A couple months back I remember reading a post from Symantec about visualizing entropy to identify infected Microsoft documents. At the time it didn’t really dawn upon me to visualize the PDF samples I had, but I did take a brief look into how entropy could be used in the detection of malicious PDFs and whether or not it was useful. I specifically looked at how entropy values (stream, nonstream and total) compared between a public dataset and a complete malicious dataset. During that period I found entropy to be quite useless in regards to detecting malicious samples as it never showed a pattern.

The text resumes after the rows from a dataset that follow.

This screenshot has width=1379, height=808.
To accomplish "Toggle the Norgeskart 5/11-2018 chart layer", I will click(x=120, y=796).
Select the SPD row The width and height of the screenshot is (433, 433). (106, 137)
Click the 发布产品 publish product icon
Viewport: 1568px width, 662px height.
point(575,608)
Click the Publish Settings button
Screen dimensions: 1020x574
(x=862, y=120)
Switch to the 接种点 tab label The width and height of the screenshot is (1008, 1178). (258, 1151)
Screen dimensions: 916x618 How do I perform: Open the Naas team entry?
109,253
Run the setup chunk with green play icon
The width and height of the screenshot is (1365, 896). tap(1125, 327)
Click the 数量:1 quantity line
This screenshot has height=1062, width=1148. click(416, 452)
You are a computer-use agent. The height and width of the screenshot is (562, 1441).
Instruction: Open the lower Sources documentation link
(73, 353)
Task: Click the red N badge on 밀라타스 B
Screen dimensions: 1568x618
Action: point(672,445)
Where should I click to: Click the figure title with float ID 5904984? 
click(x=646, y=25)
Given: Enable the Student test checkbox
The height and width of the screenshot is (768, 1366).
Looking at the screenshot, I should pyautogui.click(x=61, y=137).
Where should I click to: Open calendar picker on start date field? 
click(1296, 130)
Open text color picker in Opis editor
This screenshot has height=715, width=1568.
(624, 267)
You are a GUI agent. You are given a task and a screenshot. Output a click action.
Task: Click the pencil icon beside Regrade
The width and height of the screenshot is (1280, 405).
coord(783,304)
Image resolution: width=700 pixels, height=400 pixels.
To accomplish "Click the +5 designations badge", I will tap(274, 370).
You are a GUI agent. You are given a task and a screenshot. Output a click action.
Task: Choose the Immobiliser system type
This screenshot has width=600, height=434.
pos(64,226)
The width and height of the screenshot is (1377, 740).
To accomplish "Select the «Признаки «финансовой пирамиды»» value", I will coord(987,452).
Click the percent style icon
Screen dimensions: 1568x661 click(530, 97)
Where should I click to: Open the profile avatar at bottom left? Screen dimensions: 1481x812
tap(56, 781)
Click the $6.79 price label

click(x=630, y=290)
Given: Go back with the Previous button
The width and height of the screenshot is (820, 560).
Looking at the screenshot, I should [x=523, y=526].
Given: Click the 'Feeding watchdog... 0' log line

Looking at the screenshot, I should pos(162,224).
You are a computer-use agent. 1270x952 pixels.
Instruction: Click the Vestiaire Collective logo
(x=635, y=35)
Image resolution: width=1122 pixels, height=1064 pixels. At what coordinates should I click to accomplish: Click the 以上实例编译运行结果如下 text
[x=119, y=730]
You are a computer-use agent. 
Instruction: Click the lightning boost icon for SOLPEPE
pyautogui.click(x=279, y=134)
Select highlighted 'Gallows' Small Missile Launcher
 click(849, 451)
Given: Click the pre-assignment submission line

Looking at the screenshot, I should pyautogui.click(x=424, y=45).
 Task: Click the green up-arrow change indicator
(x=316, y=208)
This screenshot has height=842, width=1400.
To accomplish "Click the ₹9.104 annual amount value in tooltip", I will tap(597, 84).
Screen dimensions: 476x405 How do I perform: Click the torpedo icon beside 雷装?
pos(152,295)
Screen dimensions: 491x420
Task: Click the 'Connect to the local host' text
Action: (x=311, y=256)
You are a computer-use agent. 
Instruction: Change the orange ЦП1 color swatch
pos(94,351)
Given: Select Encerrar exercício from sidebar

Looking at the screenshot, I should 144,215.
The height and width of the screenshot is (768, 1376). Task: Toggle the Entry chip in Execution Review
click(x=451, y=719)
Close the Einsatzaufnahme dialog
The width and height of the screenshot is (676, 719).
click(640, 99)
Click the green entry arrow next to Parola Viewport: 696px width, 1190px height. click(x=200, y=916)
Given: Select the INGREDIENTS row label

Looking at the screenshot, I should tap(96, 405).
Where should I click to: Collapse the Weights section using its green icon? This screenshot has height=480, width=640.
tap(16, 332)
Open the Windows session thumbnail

While looking back through some of my testing, I realized that the data mentioned above was always a full composite of entropy and not over the course of the file. I wanted the ability to see the randomness throughout the file, so I quickly hacked up two different entropy generators. The first was based on reading each line of the PDF whereas the second one used byte chunks. The interesting thing to note about the line-based entropy was that while it posed no aid in identifying anything malicious, it was able to find PDFs whos content matched everywhere except the payload. I thought this was pretty cool and while the byte chunks proved to do the same thing, it was not as defined.
Visual Entropy using Bytes
As you can see from the results, entropy appears to be useful when comparing malicious PDFs with each other. I would like to do more investigation as to how visualizations compare between samples with matching exploit methods with different payloads to see if patterns can actually be deduced. As for using visual entropy to classify a PDF as known good or bad, I just haven’t found a great use for it yet. I suppose it is nice to know, but when looking at non-infected PDF visual entropy, it looks just as random as a malicious one. Regardless of the lack of detection benefits, I plan on adding the byte chunk entropy data to the MalPdfObj tool and the chart representation to the web portal (not yet released).